__Work instructions__
The answer must be an exact copy of the listing below.
(Beginning of Record extracts)
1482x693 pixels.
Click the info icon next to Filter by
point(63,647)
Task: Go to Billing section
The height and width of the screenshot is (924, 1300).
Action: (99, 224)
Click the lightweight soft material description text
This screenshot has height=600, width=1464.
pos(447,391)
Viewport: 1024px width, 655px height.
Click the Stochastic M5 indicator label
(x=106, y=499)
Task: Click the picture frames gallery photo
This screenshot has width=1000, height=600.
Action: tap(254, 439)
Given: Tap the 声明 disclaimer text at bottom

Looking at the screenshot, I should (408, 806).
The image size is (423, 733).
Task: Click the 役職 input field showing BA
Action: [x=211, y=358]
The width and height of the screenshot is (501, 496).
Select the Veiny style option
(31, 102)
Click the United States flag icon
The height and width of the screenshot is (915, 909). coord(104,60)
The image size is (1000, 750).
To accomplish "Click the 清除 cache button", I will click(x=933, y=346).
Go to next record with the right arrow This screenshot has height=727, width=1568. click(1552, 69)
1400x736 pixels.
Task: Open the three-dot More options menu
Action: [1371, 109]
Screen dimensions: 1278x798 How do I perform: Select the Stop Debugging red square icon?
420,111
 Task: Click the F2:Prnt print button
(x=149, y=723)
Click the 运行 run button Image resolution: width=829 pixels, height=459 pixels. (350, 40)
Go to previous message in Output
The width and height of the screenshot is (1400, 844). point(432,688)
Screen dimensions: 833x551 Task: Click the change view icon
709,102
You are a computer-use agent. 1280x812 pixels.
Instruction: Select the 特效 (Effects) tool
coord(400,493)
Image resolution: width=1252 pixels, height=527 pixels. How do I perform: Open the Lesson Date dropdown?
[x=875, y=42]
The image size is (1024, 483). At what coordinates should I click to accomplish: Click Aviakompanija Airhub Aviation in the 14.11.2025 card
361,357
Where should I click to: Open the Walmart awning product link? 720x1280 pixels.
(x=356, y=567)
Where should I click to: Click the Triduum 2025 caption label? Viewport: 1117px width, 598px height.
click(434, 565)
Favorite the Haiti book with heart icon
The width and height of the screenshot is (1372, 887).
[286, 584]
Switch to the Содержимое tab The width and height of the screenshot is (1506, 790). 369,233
(End of Record extracts)
__Task response__
1482x693 pixels.
Click the info icon next to Filter by
point(63,647)
Task: Go to Billing section
The height and width of the screenshot is (924, 1300).
Action: (99, 224)
Click the lightweight soft material description text
This screenshot has height=600, width=1464.
pos(447,391)
Viewport: 1024px width, 655px height.
Click the Stochastic M5 indicator label
(x=106, y=499)
Task: Click the picture frames gallery photo
This screenshot has width=1000, height=600.
Action: tap(254, 439)
Given: Tap the 声明 disclaimer text at bottom

Looking at the screenshot, I should (408, 806).
The image size is (423, 733).
Task: Click the 役職 input field showing BA
Action: [x=211, y=358]
The width and height of the screenshot is (501, 496).
Select the Veiny style option
(31, 102)
Click the United States flag icon
The height and width of the screenshot is (915, 909). coord(104,60)
The image size is (1000, 750).
To accomplish "Click the 清除 cache button", I will click(x=933, y=346).
Go to next record with the right arrow This screenshot has height=727, width=1568. click(1552, 69)
1400x736 pixels.
Task: Open the three-dot More options menu
Action: [1371, 109]
Screen dimensions: 1278x798 How do I perform: Select the Stop Debugging red square icon?
420,111
 Task: Click the F2:Prnt print button
(x=149, y=723)
Click the 运行 run button Image resolution: width=829 pixels, height=459 pixels. (350, 40)
Go to previous message in Output
The width and height of the screenshot is (1400, 844). point(432,688)
Screen dimensions: 833x551 Task: Click the change view icon
709,102
You are a computer-use agent. 1280x812 pixels.
Instruction: Select the 特效 (Effects) tool
coord(400,493)
Image resolution: width=1252 pixels, height=527 pixels. How do I perform: Open the Lesson Date dropdown?
[x=875, y=42]
The image size is (1024, 483). At what coordinates should I click to accomplish: Click Aviakompanija Airhub Aviation in the 14.11.2025 card
361,357
Where should I click to: Open the Walmart awning product link? 720x1280 pixels.
(x=356, y=567)
Where should I click to: Click the Triduum 2025 caption label? Viewport: 1117px width, 598px height.
click(434, 565)
Favorite the Haiti book with heart icon
The width and height of the screenshot is (1372, 887).
[286, 584]
Switch to the Содержимое tab The width and height of the screenshot is (1506, 790). 369,233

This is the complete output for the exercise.